## Data for this exercise:
▼
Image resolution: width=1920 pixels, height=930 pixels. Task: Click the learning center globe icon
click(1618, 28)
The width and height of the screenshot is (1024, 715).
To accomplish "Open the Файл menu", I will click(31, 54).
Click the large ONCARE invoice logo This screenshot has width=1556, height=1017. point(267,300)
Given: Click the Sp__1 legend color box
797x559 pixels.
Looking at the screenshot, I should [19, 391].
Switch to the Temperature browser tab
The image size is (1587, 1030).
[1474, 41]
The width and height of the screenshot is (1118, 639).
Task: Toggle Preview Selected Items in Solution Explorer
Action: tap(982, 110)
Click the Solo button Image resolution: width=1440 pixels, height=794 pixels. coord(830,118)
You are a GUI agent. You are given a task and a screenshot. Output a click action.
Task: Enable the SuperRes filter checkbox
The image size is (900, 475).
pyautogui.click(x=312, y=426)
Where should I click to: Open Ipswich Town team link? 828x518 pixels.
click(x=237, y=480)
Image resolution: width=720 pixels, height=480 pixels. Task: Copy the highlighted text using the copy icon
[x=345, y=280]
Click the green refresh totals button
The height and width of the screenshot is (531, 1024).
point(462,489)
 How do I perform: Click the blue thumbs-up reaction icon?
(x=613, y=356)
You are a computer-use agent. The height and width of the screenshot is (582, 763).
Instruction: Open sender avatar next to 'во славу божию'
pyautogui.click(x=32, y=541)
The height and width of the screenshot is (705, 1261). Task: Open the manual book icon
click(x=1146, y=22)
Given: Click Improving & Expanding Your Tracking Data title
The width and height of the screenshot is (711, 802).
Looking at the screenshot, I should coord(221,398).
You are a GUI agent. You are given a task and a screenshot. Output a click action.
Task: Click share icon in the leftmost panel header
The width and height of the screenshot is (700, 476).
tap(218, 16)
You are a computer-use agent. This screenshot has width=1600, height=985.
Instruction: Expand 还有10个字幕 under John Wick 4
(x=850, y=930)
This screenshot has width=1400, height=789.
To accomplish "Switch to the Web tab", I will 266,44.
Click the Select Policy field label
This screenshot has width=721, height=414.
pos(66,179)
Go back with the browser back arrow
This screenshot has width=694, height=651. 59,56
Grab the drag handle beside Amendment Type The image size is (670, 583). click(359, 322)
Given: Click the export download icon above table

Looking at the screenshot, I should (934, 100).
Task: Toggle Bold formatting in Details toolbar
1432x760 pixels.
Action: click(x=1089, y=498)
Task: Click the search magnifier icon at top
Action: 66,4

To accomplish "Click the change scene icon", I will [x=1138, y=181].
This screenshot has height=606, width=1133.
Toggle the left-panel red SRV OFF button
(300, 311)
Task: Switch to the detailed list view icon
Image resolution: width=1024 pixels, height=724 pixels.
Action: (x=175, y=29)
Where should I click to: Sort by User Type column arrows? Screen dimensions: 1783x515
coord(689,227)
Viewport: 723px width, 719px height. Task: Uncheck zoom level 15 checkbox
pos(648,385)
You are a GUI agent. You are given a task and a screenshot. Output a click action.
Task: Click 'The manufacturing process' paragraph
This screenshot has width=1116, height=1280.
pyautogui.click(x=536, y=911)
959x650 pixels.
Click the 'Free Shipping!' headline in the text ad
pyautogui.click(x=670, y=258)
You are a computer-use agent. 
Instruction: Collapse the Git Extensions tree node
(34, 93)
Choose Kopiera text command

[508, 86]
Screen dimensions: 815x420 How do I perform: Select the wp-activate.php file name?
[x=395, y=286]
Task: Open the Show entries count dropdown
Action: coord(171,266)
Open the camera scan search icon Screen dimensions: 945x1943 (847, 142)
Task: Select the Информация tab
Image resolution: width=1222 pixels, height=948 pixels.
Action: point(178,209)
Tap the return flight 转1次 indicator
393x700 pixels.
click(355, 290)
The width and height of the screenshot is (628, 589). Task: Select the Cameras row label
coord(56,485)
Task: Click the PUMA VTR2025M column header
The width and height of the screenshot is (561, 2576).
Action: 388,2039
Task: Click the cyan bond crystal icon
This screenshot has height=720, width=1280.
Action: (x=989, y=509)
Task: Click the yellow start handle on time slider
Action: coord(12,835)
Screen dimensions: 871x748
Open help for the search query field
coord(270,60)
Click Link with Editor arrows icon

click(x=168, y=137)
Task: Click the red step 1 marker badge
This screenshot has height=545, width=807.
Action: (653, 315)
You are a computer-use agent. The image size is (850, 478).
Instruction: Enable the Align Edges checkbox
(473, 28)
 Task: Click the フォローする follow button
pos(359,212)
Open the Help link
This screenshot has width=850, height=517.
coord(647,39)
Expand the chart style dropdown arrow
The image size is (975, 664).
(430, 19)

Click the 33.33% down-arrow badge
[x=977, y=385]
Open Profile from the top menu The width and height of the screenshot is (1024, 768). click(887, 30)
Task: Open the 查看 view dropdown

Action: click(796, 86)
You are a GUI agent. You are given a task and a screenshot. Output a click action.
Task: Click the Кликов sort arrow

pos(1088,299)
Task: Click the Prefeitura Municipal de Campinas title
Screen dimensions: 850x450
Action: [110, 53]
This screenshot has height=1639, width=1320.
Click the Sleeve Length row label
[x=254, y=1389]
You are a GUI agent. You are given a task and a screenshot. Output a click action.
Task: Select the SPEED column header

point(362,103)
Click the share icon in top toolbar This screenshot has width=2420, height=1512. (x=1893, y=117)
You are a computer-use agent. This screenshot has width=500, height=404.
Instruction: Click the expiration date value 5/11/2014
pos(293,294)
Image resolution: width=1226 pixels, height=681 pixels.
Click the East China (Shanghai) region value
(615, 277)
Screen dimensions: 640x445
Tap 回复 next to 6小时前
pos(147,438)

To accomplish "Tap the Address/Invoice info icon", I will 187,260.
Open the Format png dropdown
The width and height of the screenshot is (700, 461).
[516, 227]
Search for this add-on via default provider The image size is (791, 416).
▲
## Task details:
Reproduce the lines word for word, starting at the one holding "Instruction: Enable the Align Edges checkbox" and ending at the final line of the material above.

## Result for this task:
Instruction: Enable the Align Edges checkbox
(473, 28)
 Task: Click the フォローする follow button
pos(359,212)
Open the Help link
This screenshot has width=850, height=517.
coord(647,39)
Expand the chart style dropdown arrow
The image size is (975, 664).
(430, 19)

Click the 33.33% down-arrow badge
[x=977, y=385]
Open Profile from the top menu The width and height of the screenshot is (1024, 768). click(887, 30)
Task: Open the 查看 view dropdown

Action: click(796, 86)
You are a GUI agent. You are given a task and a screenshot. Output a click action.
Task: Click the Кликов sort arrow

pos(1088,299)
Task: Click the Prefeitura Municipal de Campinas title
Screen dimensions: 850x450
Action: [110, 53]
This screenshot has height=1639, width=1320.
Click the Sleeve Length row label
[x=254, y=1389]
You are a GUI agent. You are given a task and a screenshot. Output a click action.
Task: Select the SPEED column header

point(362,103)
Click the share icon in top toolbar This screenshot has width=2420, height=1512. (x=1893, y=117)
You are a computer-use agent. This screenshot has width=500, height=404.
Instruction: Click the expiration date value 5/11/2014
pos(293,294)
Image resolution: width=1226 pixels, height=681 pixels.
Click the East China (Shanghai) region value
(615, 277)
Screen dimensions: 640x445
Tap 回复 next to 6小时前
pos(147,438)

To accomplish "Tap the Address/Invoice info icon", I will 187,260.
Open the Format png dropdown
The width and height of the screenshot is (700, 461).
[516, 227]
Search for this add-on via default provider The image size is (791, 416).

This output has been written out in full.